Philip Roth portfolio update through July 2023

I have two portfolios very close in size and invested pretty similarly. I use my IRA for these monthly updates because it is easier to track since it has very limited options activity and no money flowing in or out of it. Where there are large discrepancies between this portfolio and my overall positioning I try to note it. Once again, I find myself with too many other time commitments to do the type of update I would like to do. Plus, I am kind of bad with/bored by spreadsheets. I’m in a bit of a Catch-22. I’d be a better investor if I had more time to dedicate to investing, but the only way I think I’ll have more time to dedicate to it is if I make enough money to enable me to quit my job. I’m still pretty far away from that, I think. Though I’m certainly a heck of a lot closer than I was a couple of months ago.

Performance through 7/31/23
YTD 67.81%
1 year return 33.58%
3 year return (cumulative) 28.98%

Year to date I’m doing great, but the performance of my other portfolio, the harder-to-track one, is even better–up more than 90% YTD. If I had to give one reason for my success this year it is this: I have been betting very big on AI. I think it’s real. Sure, there’s lots of hype, and lots of companies that are up massively on that hype will come crashing to earth, but I am stupid enough to believe I own the right ones, at least for now.

Portfolio allocations through 8/1/23
Pagaya PGY 23.715%
This has been a massive home run for me since I brought it to the board on May 30.

It was at $1.11 then, and now it’s at $2.60. I would say “you’re welcome,” but no one in the monthly update club seems to own it. I admit I didn’t make a very strong case. I just found a couple of articles and said “read these.” Maybe I’m just lucky, but I don’t think so. I think AI-powered lending is a really smart idea and I think Pagaya is in a better position than Upstart (for now) to take advantage of it. Plus the shares are cheaper by several measures. I should probably sell some, but I still feel like this stock hasn’t really been discovered yet.

SoFi SOFI 13.87% (much higher allocation in my other portfolio)

I thought Monday’s earnings report from SoFi finally blew the skeptics away, but today we had a couple of downgrades and the shares fell nearly 10%. I added a tiny bit but I’m already kind of maxed out. I’m not sure if SoFi is better than BILL or CRWD or ZS. I just feel like I understand it better, and I see a stock with great management and an exciting runway ahead of it that is subject to significant unwarranted skepticism.
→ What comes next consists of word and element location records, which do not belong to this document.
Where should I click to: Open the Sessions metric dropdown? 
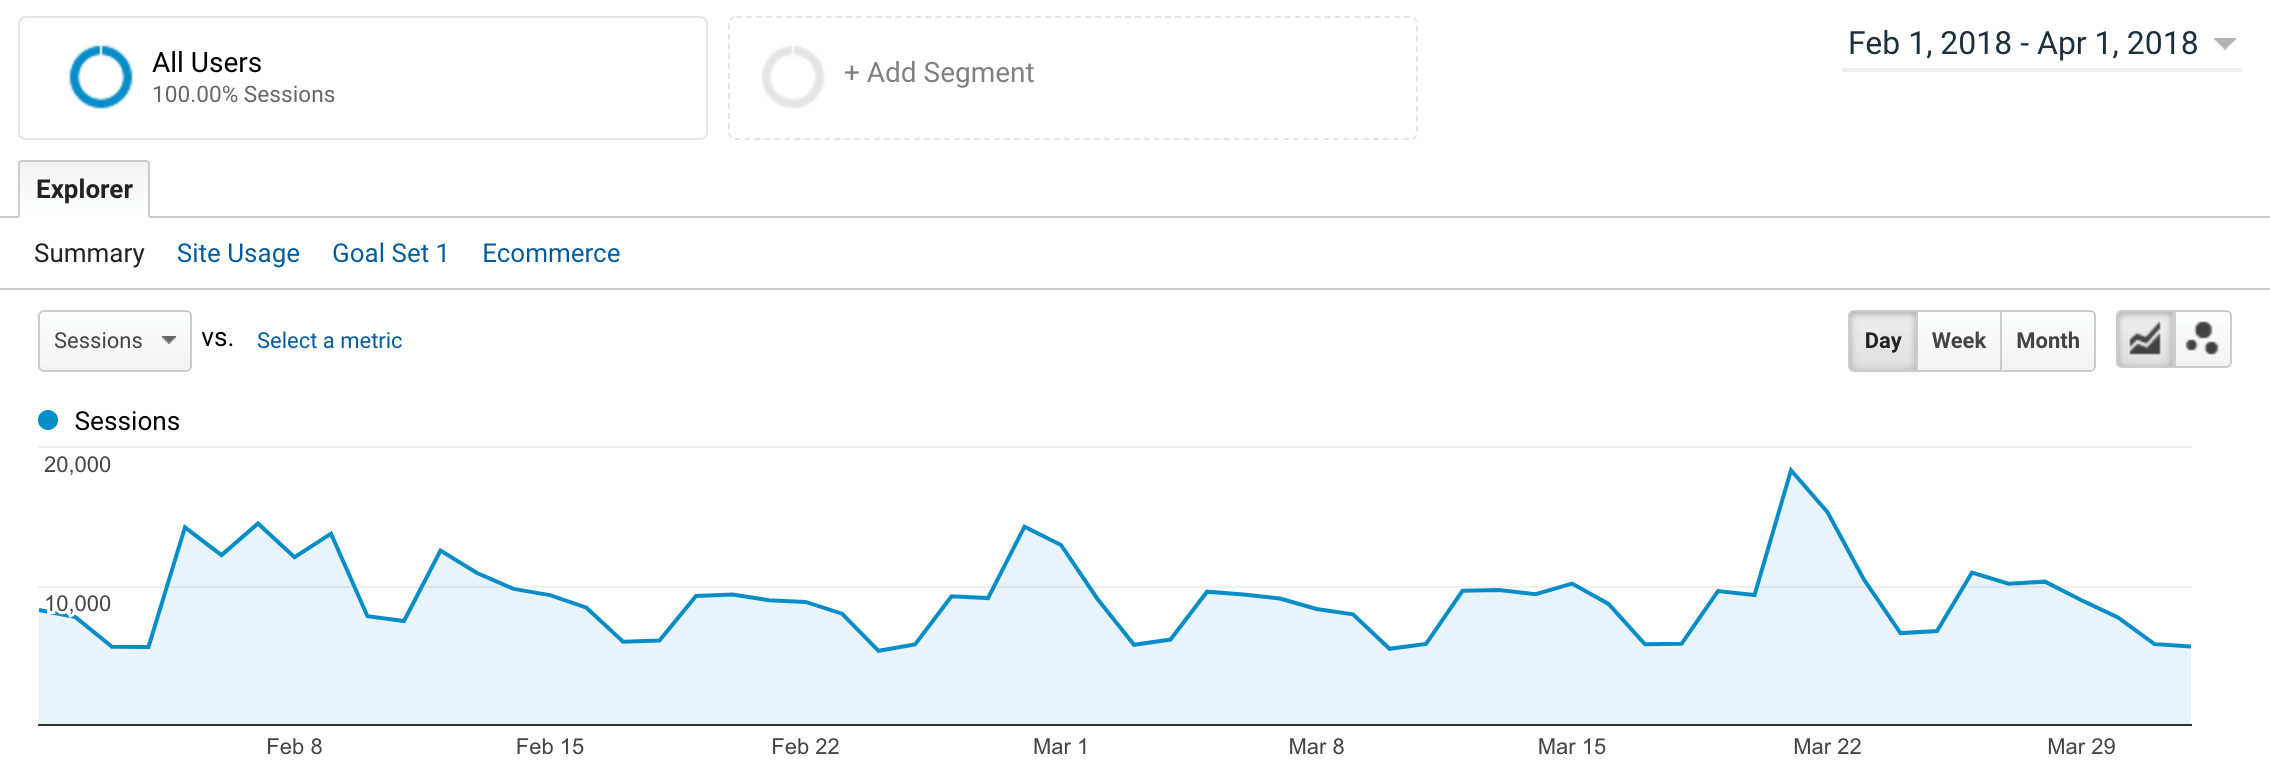pos(115,341)
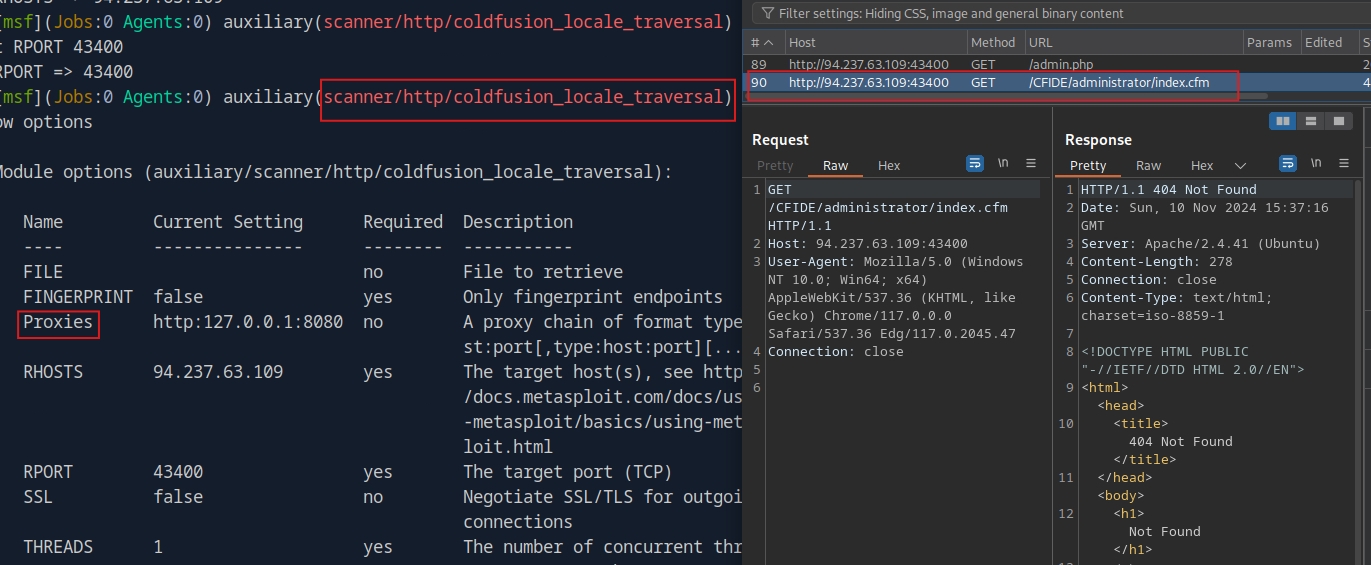This screenshot has width=1371, height=565.
Task: Open the Response Hex tab
Action: [x=1202, y=166]
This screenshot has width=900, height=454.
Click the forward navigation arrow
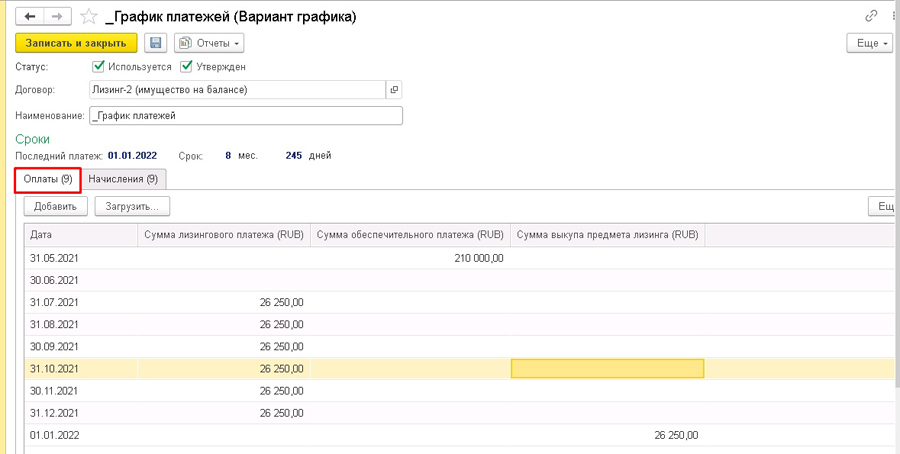point(57,17)
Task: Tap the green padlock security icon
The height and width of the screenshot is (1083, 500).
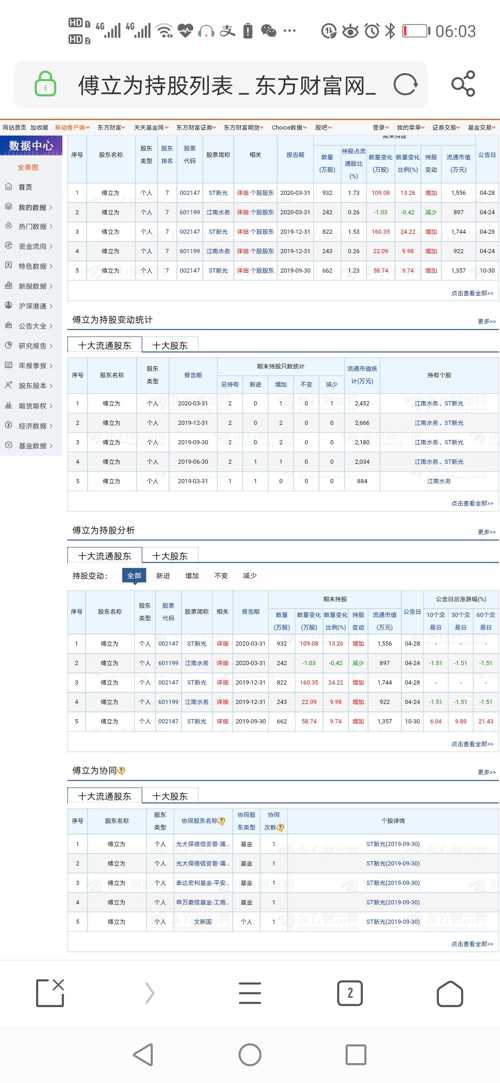Action: [x=46, y=84]
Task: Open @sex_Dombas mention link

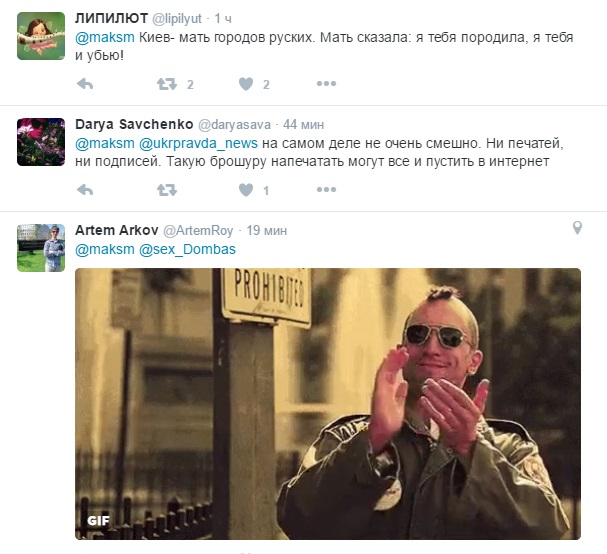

Eventually, the skeptics will be proved wrong, and this stock will explode. Or maybe it will just keep rising steadily for a very long time.

AEHR 11.10%
I’m a bit out of my comfort zone with this one, but posts by Saul and @wsm007 really convinced me I needed to make a bit bet on this stock. I got in kind of late, around $40, but I’m still pretty happy.

UPST 5.3% (under 2% in my other portfolio)

I keep trimming this every time it goes up because I already have so much exposure to Pagaya, but if they can get back to the same earnings they had in 2021, even at half the valuation, it’s a $200 stock. Interest rates are probably not going much higher, the economy seems like it can avoid a recession, so why wouldn’t they get back there? Maybe Pagaya will stop them? Doubtful, as I think we are still in very early days for AI-powered lending.

Everything else–roughly 46%

I have LOTS of small positions, many of them in names very familiar to this board (IOT, CRWD, ZS, BILL, AXON). One I don’t see discussed much here is Palantir. I don’t feel very confident about it, but it’s AI and it scores well on a quantitative service I use, which many of my other stocks don’t.

Stocks I own a lot of in my other portfolio, though I have little or no allocation in this one.
SMCI, TTD, CRWD.

I know this was rushed. I hope some of you still found it useful. Feel free to ask any questions you may have and I’ll do my best to respond.